Instrumentation de l'atterrisseur

  • La caméra LCAM (Landing Camera) utilisée pour prendre des photos durant la descente.
     
  • La caméra topographique TCAM ( Terrain Camera).
     
  • Le spectromètre LFS (Low Frequency Spectrometer) pour la détection des variations du champ électrique basse fréquence générées par les tempêtes solaire, et cela depuis une situation privilégiée puisque la Lune fait écran avec la Terre. Les données collectées permettront d'étudier le plasma lunaire présent au-dessus du site d'atterrissage.
     
  • Le dosimètre à neutrons LND (Lunar Lander Neutrons and Dosimetry) fourni par l’université de Kiel en Allemagne mesurera la quantité d'eau présente dans le régolithe lunaire dans le but de préparer de futures missions habitées. Ses 10 détecteurs au silicium permettent de mesurer les protons ayant une énergie comprise entre 10 et 30 MeV, les électrons dont l'énergie est comprise entre 60 et 500 keV, les particules alpha de 10 à 20 MeV par noyau et les ions lourds de 15 à 40 MeV. Deux détecteurs utilisant un sandwich Gd mesurent les flux de neutrons thermiques qui permettent de déterminer la présence d'eau dans le sous-sol et de déterminer les processus qui brassent la couche superficielle du sol.
     
  • Un container de 3 kilogrammes contenant des graines de pommes de terre et d'arabidopsis dans le but d'étudier la respiration des graines et la photosynthèse sur le sol lunaire. La température à l'intérieur de cette mini-biosphère est maintenue entre 1 et 30°C tandis que l'humidité et les éléments nutritionnels sont strictement contrôlés. La lumière solaire est canalisée par fibres optiques vers les plantes pour permettre leur croissance. L'expérience a été conçue conjointement par 28 universités.

Instrumentation du rover

  • La caméra panoramique PCAM (Panoramic Camera) fournira des images tridimensionnelles de la zone d'atterrissage et des régions explorées par le rover et permettront de déterminer la morphologie de la surface et la structure géologique.
     
  • Le spectromètre imageur VNIS (Visible and Near-Infrared Imaging Spectrometer) fonctionne en lumière visible et en infrarouge. La partie lumière visible fonctionne dans les longueurs d'ondes 0,45-0,95 microns et la partie infrarouge dans la bande 0,9-2,4 microns).
     
  • Le radar LPR (Lunar Penetrating Radar) a pour but d'étudier les structures géologiques du sous-sol et de cartographier le régolithe lunaire.
     
  • L'analyseur d'atomes neutres ASAN (Advanced Small Analyzer for Neutrals), fourni par la Suède, est similaire à un instrument ayant volé sur l'orbiteur lunaire indien Chandrayaan-1 et doit analyser les structures souterraines proches de la surface.

Communications

La Terre n'étant jamais visible depuis la face cachée de la Lune, les communications entre Chang'e-4 et le sol seront assurées par le satellite de communications relais Queqiao, qui a été lancé le 20 mai 2018, 6 mois avant le rover afin de lui permettre de rejoindre le point de Lagrange L2 du système Terre-Lune. Mais il ne se contente pas de cela, et comporte lui-même une importante instrumentation scientifique, dont un spectromètre radio à basse fréquence fourni par les Pays-Bas.
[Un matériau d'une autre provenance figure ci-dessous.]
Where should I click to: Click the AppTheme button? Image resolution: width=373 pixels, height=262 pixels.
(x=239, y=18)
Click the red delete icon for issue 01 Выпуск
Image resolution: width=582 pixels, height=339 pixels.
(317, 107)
Un point de Lagrange est une position de l'espace dans un système à deux corps, où leurs champs de gravité se combinent de manière à fournir un point d'équilibre à un troisième corps de masse négligeable, tel que les positions relatives des trois corps soient fixes.

L'avantage du point de Lagrange L2, situé à 455.000 km de la Terre, est de rester en permanence visible depuis notre planète et de la face cachée de la Lune. Il s'agit du premier satellite de communications positionné sur un point de Lagrange.

Jean Etienne

 
 

 
Diagramme des communications.
 
 
 

 
Le cratère Von Kármán, au sud-est de la Mare Ingenii et dans le bassin d'impact Aitken sur la face cachée de la Lune, où se posera Chang'e-4 le 3 janvier 2019.